Brontekst.
---

Naar overweging

Jesaja 2, 1-5

Dit zijn de woorden van Jesaja, de zoon van Amos; het visioen dat hij zag over Juda en Jeruzalem.

Eens zal de dag komen dat de berg
met de tempel van de HEER rotsvast zal staan,
verheven boven de heuvels, hoger dan alle bergen.
Alle volken zullen daar samenstromen,
machtige naties zullen zeggen:
‘Laten we optrekken naar de berg van de HEER,
naar de tempel van Jakobs God.
Hij zal ons onderrichten, ons de weg wijzen,
en wij zullen zijn paden bewandelen.’
Vanaf de Sion klinkt zijn onderricht,
vanuit Jeruzalem spreekt de HEER.
Hij zal rechtspreken tussen de volken,
over machtige naties een oordeel vellen.
Zij zullen hun zwaarden omsmeden tot ploegijzers
en hun speren tot snoeimessen.
Geen volk zal nog het zwaard trekken tegen een ander volk,
geen mens zal meer weten wat oorlog is.
Nakomelingen van Jakob, kom mee,
laten wij leven in het licht van de HEER.

---

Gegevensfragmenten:

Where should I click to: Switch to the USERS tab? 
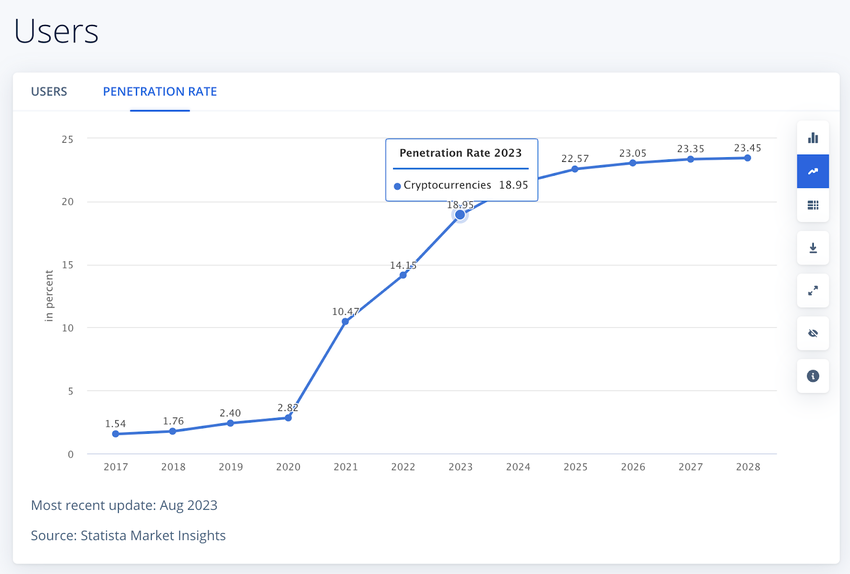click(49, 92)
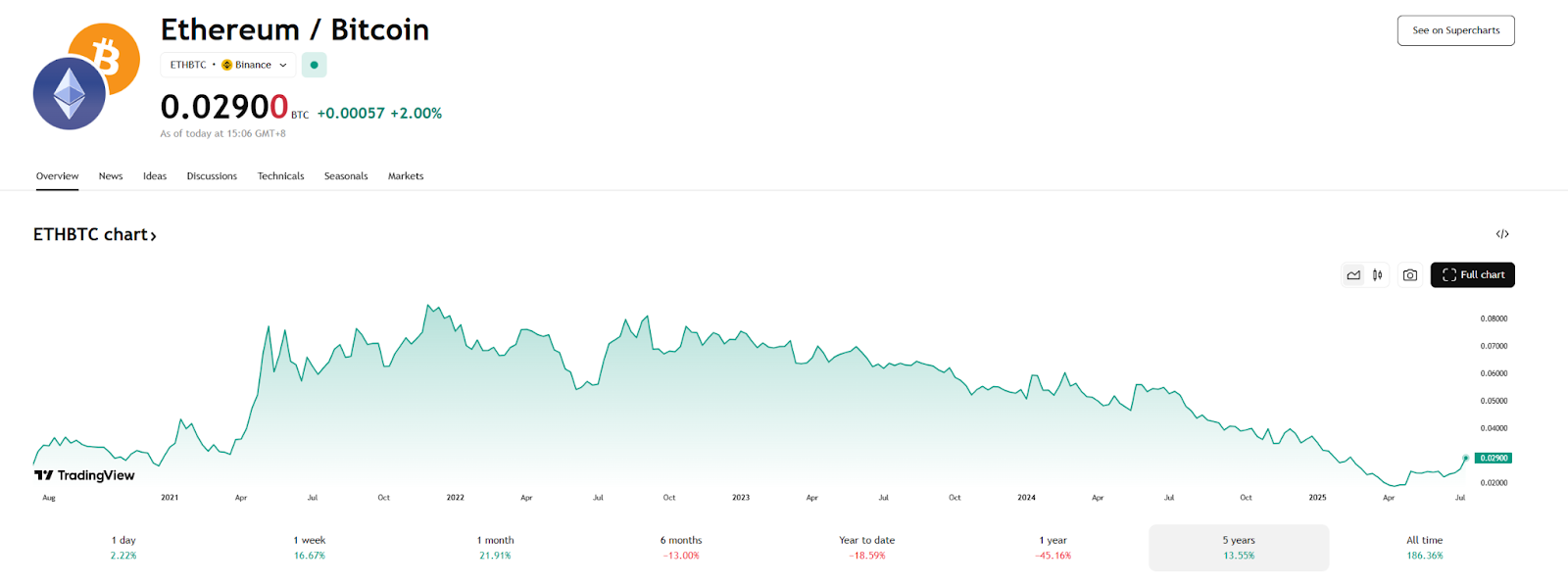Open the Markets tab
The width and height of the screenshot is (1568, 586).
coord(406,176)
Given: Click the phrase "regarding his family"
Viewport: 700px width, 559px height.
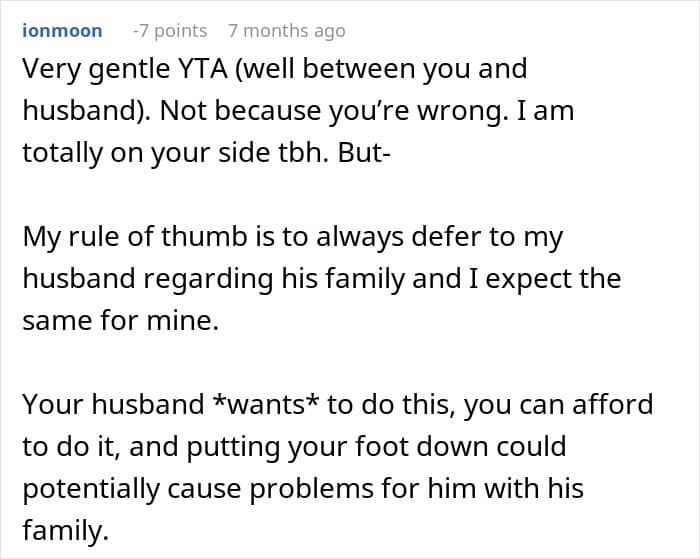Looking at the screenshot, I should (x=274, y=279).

---

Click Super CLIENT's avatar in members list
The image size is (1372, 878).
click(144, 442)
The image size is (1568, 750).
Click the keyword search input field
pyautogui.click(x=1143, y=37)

---

Opdrachtdoel.
Stel vast of de uitspraken (a), (b) en (c) overeenkomen met de tekst uit Jesaja, en antwoord per uitspraak met ja of nee plus de beslissende woorden uit die tekst, letterlijk geciteerd. (a) De volken zullen hun zwaarden omsmeden tot ploegijzers. (b) Het visioen ging over Egypte en Babylon. (c) Jesaja wordt de zoon van David genoemd.

Jouw oplossing.
(a) Ja: "Zij zullen hun zwaarden omsmeden tot ploegijzers"
(b) Nee: "het visioen dat hij zag over Juda en Jeruzalem"
(c) Nee: "Jesaja, de zoon van Amos"